** Begin Records for this task **
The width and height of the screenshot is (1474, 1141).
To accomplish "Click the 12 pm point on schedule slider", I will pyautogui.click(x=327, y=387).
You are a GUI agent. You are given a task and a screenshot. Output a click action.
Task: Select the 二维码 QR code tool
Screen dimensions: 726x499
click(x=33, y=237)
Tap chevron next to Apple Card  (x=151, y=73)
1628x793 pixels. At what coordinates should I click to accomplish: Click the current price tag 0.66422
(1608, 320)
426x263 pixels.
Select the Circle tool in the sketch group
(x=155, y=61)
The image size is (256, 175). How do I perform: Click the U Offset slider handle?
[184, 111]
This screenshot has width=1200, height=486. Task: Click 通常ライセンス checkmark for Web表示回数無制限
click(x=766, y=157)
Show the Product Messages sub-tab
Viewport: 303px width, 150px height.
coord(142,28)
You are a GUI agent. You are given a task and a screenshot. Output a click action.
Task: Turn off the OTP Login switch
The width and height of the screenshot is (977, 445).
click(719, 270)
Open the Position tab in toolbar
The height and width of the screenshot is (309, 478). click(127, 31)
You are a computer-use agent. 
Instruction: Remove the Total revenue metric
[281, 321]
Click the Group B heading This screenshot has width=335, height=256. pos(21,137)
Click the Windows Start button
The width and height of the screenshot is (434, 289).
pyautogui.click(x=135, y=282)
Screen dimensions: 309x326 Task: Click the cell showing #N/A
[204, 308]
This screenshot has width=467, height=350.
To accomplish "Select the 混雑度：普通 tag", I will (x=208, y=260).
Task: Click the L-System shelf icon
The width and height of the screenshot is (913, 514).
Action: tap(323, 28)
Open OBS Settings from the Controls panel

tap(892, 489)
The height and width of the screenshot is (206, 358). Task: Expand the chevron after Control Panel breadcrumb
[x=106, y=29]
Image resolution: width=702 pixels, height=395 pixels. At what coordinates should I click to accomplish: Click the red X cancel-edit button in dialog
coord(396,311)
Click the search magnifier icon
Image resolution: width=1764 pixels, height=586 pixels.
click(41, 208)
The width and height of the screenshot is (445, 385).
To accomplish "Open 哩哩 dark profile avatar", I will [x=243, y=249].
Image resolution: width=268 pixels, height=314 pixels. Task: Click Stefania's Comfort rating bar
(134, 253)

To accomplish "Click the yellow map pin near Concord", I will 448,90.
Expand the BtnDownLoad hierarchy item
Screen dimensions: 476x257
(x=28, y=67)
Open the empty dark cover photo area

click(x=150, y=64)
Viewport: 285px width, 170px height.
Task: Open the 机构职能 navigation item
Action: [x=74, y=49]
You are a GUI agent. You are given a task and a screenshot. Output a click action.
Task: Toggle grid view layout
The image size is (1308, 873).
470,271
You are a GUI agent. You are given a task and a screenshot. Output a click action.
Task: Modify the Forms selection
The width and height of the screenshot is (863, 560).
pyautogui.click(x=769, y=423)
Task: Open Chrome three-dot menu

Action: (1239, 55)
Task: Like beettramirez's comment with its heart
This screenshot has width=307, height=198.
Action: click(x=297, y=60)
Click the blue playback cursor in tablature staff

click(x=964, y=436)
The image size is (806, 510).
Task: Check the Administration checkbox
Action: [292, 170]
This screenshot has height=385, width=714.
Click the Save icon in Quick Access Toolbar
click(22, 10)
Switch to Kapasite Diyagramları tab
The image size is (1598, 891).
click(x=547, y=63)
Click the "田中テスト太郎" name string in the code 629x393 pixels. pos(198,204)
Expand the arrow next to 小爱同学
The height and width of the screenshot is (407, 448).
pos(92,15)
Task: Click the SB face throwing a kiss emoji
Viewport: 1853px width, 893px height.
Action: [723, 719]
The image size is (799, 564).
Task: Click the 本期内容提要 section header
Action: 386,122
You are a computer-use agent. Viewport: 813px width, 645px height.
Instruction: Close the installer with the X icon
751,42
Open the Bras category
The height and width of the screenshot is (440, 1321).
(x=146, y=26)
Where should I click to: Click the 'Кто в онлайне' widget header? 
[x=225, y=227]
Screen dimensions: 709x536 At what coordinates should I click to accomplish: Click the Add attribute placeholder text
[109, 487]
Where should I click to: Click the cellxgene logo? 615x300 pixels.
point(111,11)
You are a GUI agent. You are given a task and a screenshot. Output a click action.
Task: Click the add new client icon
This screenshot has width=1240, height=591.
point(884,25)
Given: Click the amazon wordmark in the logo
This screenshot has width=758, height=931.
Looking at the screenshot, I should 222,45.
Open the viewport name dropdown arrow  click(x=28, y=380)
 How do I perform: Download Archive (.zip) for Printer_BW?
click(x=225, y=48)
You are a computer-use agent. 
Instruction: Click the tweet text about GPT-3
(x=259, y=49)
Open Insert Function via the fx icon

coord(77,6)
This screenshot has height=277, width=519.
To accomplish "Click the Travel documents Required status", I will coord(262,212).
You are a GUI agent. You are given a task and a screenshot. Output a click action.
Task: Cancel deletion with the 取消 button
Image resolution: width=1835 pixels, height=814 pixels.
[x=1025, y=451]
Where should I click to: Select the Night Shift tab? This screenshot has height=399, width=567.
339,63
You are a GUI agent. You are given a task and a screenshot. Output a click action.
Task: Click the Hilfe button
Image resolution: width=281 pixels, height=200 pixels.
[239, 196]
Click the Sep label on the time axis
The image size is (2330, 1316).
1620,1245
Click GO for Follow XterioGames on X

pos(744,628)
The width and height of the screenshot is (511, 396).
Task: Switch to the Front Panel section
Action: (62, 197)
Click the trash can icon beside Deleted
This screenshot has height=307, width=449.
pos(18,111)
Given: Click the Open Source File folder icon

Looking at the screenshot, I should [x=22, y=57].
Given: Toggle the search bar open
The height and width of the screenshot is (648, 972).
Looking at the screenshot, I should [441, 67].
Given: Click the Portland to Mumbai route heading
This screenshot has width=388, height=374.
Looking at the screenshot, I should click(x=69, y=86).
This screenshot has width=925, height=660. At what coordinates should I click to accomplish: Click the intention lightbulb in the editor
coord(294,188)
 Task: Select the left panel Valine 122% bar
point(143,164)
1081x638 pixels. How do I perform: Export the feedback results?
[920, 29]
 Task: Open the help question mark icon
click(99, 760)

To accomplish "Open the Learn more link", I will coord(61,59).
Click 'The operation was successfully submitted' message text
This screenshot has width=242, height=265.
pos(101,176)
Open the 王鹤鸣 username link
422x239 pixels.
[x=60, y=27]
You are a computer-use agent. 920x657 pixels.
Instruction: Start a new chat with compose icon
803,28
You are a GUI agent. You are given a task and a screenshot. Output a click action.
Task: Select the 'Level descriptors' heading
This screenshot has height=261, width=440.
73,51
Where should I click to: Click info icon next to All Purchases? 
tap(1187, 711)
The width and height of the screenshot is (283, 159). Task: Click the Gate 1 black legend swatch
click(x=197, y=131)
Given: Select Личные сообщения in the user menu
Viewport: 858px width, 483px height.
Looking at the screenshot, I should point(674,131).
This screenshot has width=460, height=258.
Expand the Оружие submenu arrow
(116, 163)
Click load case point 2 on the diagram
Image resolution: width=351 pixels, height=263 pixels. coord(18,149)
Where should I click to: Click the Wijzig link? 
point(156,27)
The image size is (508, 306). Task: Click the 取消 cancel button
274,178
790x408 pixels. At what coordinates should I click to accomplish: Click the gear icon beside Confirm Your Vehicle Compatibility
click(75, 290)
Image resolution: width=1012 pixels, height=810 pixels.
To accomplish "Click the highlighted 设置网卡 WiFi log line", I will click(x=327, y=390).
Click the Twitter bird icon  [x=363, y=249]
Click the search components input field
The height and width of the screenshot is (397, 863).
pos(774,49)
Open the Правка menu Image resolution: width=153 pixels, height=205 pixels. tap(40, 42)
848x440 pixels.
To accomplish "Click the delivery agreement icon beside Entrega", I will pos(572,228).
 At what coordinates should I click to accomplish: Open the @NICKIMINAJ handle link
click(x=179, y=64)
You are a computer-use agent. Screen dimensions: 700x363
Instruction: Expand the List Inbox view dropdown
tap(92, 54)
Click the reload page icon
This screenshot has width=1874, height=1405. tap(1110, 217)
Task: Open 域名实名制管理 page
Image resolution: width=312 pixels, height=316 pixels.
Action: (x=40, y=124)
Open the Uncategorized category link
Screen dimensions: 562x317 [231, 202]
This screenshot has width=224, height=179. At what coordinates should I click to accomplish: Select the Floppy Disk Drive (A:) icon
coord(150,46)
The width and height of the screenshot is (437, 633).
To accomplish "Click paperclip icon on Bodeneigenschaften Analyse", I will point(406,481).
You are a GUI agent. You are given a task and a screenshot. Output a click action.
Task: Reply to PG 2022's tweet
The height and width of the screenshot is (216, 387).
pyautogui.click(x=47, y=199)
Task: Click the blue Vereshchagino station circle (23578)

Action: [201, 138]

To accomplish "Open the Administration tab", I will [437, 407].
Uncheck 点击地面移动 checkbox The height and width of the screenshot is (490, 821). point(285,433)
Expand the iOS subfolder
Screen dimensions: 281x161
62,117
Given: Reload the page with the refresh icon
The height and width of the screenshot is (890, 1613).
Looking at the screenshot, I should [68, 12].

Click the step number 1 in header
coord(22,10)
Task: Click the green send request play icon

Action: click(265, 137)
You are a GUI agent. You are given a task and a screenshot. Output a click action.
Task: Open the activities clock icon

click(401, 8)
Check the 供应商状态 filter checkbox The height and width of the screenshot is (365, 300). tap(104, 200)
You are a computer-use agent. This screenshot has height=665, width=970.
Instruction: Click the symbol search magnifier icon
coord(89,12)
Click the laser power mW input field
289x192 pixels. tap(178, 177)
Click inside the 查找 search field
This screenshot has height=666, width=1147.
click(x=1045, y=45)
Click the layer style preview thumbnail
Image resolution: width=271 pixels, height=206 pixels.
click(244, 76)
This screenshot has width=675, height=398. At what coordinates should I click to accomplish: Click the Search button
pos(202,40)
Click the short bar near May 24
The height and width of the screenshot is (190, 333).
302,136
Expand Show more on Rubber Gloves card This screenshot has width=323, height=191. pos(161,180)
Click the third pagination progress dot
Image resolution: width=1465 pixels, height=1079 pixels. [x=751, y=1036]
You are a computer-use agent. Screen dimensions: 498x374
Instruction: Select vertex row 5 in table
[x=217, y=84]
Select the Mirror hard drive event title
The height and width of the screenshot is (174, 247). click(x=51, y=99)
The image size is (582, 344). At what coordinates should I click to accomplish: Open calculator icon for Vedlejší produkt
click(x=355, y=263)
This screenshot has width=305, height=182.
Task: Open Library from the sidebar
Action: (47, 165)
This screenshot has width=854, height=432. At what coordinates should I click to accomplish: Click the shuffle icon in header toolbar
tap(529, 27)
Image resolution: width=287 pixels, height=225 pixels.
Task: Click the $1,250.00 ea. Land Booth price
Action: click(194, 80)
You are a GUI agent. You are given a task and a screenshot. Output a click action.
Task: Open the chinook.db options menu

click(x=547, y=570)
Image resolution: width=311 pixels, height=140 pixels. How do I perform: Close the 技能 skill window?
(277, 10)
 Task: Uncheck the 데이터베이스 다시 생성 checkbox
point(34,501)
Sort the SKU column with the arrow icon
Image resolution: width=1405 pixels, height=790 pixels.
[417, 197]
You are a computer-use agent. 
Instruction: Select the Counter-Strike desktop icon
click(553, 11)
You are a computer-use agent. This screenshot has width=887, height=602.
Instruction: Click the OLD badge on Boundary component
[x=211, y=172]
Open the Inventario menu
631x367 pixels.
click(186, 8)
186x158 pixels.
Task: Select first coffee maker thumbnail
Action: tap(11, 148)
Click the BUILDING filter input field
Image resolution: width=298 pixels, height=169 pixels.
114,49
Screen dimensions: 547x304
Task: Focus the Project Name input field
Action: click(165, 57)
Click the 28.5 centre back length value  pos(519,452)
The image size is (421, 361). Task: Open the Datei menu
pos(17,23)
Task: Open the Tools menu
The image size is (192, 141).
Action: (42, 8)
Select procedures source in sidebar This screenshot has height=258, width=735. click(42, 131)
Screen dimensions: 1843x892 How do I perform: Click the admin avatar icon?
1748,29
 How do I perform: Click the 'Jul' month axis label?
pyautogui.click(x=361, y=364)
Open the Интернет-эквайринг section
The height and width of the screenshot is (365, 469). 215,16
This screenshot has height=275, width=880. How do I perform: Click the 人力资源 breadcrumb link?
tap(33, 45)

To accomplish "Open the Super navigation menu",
** End Records for this task **
» **What needs to be done**:
Arrange the material as a Markdown table with the columns Row and Line. Start with the line containing "The image size is (582, 344).", continue through the end of the material, and leave out blank lines.

» **Task solution**:
| Row | Line |
|---|---|
| 1 | The image size is (582, 344). At what coordinates should I click to accomplish: Open calculator icon for Vedlejší produkt |
| 2 | click(x=355, y=263) |
| 3 | This screenshot has width=305, height=182. |
| 4 | Task: Open Library from the sidebar |
| 5 | Action: (47, 165) |
| 6 | This screenshot has width=854, height=432. At what coordinates should I click to accomplish: Click the shuffle icon in header toolbar |
| 7 | tap(529, 27) |
| 8 | Image resolution: width=287 pixels, height=225 pixels. |
| 9 | Task: Click the $1,250.00 ea. Land Booth price |
| 10 | Action: click(194, 80) |
| 11 | You are a GUI agent. You are given a task and a screenshot. Output a click action. |
| 12 | Task: Open the chinook.db options menu |
| 13 | click(x=547, y=570) |
| 14 | Image resolution: width=311 pixels, height=140 pixels. How do I perform: Close the 技能 skill window? |
| 15 | (277, 10) |
| 16 |  Task: Uncheck the 데이터베이스 다시 생성 checkbox |
| 17 | point(34,501) |
| 18 | Sort the SKU column with the arrow icon |
| 19 | Image resolution: width=1405 pixels, height=790 pixels. |
| 20 | [417, 197] |
| 21 | You are a computer-use agent.  |
| 22 | Instruction: Select the Counter-Strike desktop icon |
| 23 | click(553, 11) |
| 24 | You are a computer-use agent. This screenshot has width=887, height=602. |
| 25 | Instruction: Click the OLD badge on Boundary component |
| 26 | [x=211, y=172] |
| 27 | Open the Inventario menu |
| 28 | 631x367 pixels. |
| 29 | click(186, 8) |
| 30 | 186x158 pixels. |
| 31 | Task: Select first coffee maker thumbnail |
| 32 | Action: tap(11, 148) |
| 33 | Click the BUILDING filter input field |
| 34 | Image resolution: width=298 pixels, height=169 pixels. |
| 35 | 114,49 |
| 36 | Screen dimensions: 547x304 |
| 37 | Task: Focus the Project Name input field |
| 38 | Action: click(165, 57) |
| 39 | Click the 28.5 centre back length value  pos(519,452) |
| 40 | The image size is (421, 361). Task: Open the Datei menu |
| 41 | pos(17,23) |
| 42 | Task: Open the Tools menu |
| 43 | The image size is (192, 141). |
| 44 | Action: (42, 8) |
| 45 | Select procedures source in sidebar This screenshot has height=258, width=735. click(42, 131) |
| 46 | Screen dimensions: 1843x892 How do I perform: Click the admin avatar icon? |
| 47 | 1748,29 |
| 48 |  How do I perform: Click the 'Jul' month axis label? |
| 49 | pyautogui.click(x=361, y=364) |
| 50 | Open the Интернет-эквайринг section |
| 51 | The height and width of the screenshot is (365, 469). 215,16 |
| 52 | This screenshot has height=275, width=880. How do I perform: Click the 人力资源 breadcrumb link? |
| 53 | tap(33, 45) |
| 54 | To accomplish "Open the Super navigation menu", |